Are Asian equities the way for investors to unlock diversification & growth?

Asia Pacific presents investors with a golden opportunity for growth and long-term returns, whilst helping to chart the course for sustainability on a continent where the impacts of climate change are seen and are being felt.

CAMRADATA’s latest whitepaper, ‘Asia Equity’ focuses on opportunities in Asia – particularly in China, which has successfully weathered Covid-19, and it considers the long-term investment horizon, including the role ESG must play.

The whitepaper includes insight from guests who attended a virtual roundtable hosted by CAMRADATA in May, from firms including Guinness Asset Management, Allfunds, Quilter Cheviot, UNA Seguros, Willis Towers Watson and Federated Hermes International.

With life and financial stability returning to normal in China, and its target of being net zero by 2060, the opportunity for investors to unlock returns in China’s A-Share market whilst driving the ESG story – where standards are low relative to the rest of the world – is now.

The report also discusses India and Japan, despite the macro picture differing vastly from China as they continue to battle rising Covid-19 rates, which is hitting both countries hard and impacting the financial markets.

Sean Thompson, Managing Director, CAMRADATA said, “With China well on the road to recovery, but Japan and India still struggling – we discussed the long-term picture for investors.

“India presents a key opportunity – it is one of the world’s oldest stock markets yet only 10% of listed companies have a market capitalisation of US$200 million or more in stark contrast to 80% of China’s.

“Our panel discussed investment trends in Asia, including the key ingredient of engagement. Whilst there is work to be done to improve standards, if engagement brings better ESG outcomes, then that is a vital additional source of alpha for active managers.”

The CAMRADATA roundtable on Asia asked buy-side representatives which types of products are proving most popular, with one fund manager noting two: funds across the whole region that integrate ESG, and Chinese equity.

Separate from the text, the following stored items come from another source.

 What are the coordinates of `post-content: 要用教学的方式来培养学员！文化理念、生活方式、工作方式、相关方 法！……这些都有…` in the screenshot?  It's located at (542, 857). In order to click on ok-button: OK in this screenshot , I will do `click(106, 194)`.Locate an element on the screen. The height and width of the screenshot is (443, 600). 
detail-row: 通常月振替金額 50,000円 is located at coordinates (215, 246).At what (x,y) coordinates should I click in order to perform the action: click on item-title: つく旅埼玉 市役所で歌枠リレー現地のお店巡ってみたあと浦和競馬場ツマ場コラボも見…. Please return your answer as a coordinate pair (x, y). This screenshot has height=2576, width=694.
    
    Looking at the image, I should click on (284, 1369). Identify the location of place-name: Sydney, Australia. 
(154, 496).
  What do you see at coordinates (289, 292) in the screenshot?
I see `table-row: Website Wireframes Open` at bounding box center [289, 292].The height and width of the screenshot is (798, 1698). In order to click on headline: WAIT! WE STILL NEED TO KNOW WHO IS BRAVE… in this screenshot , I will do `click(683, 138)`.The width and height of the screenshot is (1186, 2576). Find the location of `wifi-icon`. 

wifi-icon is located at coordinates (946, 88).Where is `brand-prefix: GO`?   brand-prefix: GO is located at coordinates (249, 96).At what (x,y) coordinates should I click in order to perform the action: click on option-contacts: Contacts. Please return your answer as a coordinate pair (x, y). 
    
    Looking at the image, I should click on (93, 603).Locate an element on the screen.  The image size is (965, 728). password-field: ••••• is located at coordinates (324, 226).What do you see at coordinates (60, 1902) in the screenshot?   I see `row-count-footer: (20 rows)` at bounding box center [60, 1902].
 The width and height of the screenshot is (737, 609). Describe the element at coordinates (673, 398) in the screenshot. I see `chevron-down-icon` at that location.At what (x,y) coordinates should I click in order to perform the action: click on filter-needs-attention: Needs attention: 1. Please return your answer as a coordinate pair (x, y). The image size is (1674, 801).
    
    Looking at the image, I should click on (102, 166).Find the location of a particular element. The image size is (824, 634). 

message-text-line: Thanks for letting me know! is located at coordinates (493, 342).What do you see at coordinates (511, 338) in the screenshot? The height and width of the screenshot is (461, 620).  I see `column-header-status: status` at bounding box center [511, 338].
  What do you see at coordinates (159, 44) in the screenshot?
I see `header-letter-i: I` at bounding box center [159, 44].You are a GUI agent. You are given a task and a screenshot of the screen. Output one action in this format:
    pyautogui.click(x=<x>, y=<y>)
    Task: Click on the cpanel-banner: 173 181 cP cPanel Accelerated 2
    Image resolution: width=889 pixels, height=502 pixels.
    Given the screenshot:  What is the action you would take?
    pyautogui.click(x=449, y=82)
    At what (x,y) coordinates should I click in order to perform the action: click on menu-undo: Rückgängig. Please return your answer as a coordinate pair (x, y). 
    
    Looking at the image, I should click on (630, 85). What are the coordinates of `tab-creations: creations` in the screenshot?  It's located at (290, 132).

They also discussed key trends in the region including what criteria successful Asian equity managers demonstrate. The discussion then focussed on China Mobile, an interesting story and journey, as for all telecom stocks around the world.

The panel also looked at ESG considerations and their views on index tracking Asian equities. The panel also talked about the performance and behaviour of their strategies during the ups and downs of 2020 and gave their views on the nascent return of Value.

Key takeaway points were:

  • On China, one panellist noted increased exposure to dedicated A-shares in China, measured top-down and by fund flows. This trend was also acknowledged by another panellist who said more and more managers are asking about China.
  • Another said many institutional investors have divided the world into Developed and Emerging Markets. Over the last three to four years, however, they have been trying to close the gap created by China’s growth.
  • On ESG, there was a perception that investors and companies in Asia lagged on implementing ESG policies but in fact they were catching up with other regions of the world fast.
  • Asian companies are not at the same standard as peers in Europe, but more and more asset managers are pushing invested businesses to improve and make changes to their corporate governance.
  • Growth has been dominant for most of the last decade. The challenge for manager selectors is that this cycle has lasted so long that there are not that many Value managers who have been in place for eight years or more.
  • One panellist said there were not many other stocks offering the 7% dividend yield that China Mobile could. But since the company has been added to a list of sanctioned Chinese businesses by the US government, however – with a deadline in November this year for US persons to cease investment in the company there is much uncertainty.
  • Looking at active vs passive investing, one panellist said that personally they believed passive was not the approach for Chinese markets because it is not a very rational market and is dominated by retail investors.
  • Another said the salient questions were how efficient you think the market is; and how representative the index is of the underlying market.
  • The roundtable concluded with one final remark regarding “boots on the ground.” One manager said many fund selectors want to know that asset managers have a physical presence in Asia. Asia is a big place. India is not China; Hong Kong is not the Philippines; you cannot be everywhere at once.
  • They noted that the CEOs of most Asian companies come to London regularly as part of their job and it is a good idea where possible to meet and interview them.
  • They added there might be value in visiting factories and talking to other financiers or suppliers or staff. But they doubted one would glean that many more insights by this method, especially for larger, established companies, concluding that the greater value is coming up with a plan that works and sticking to it.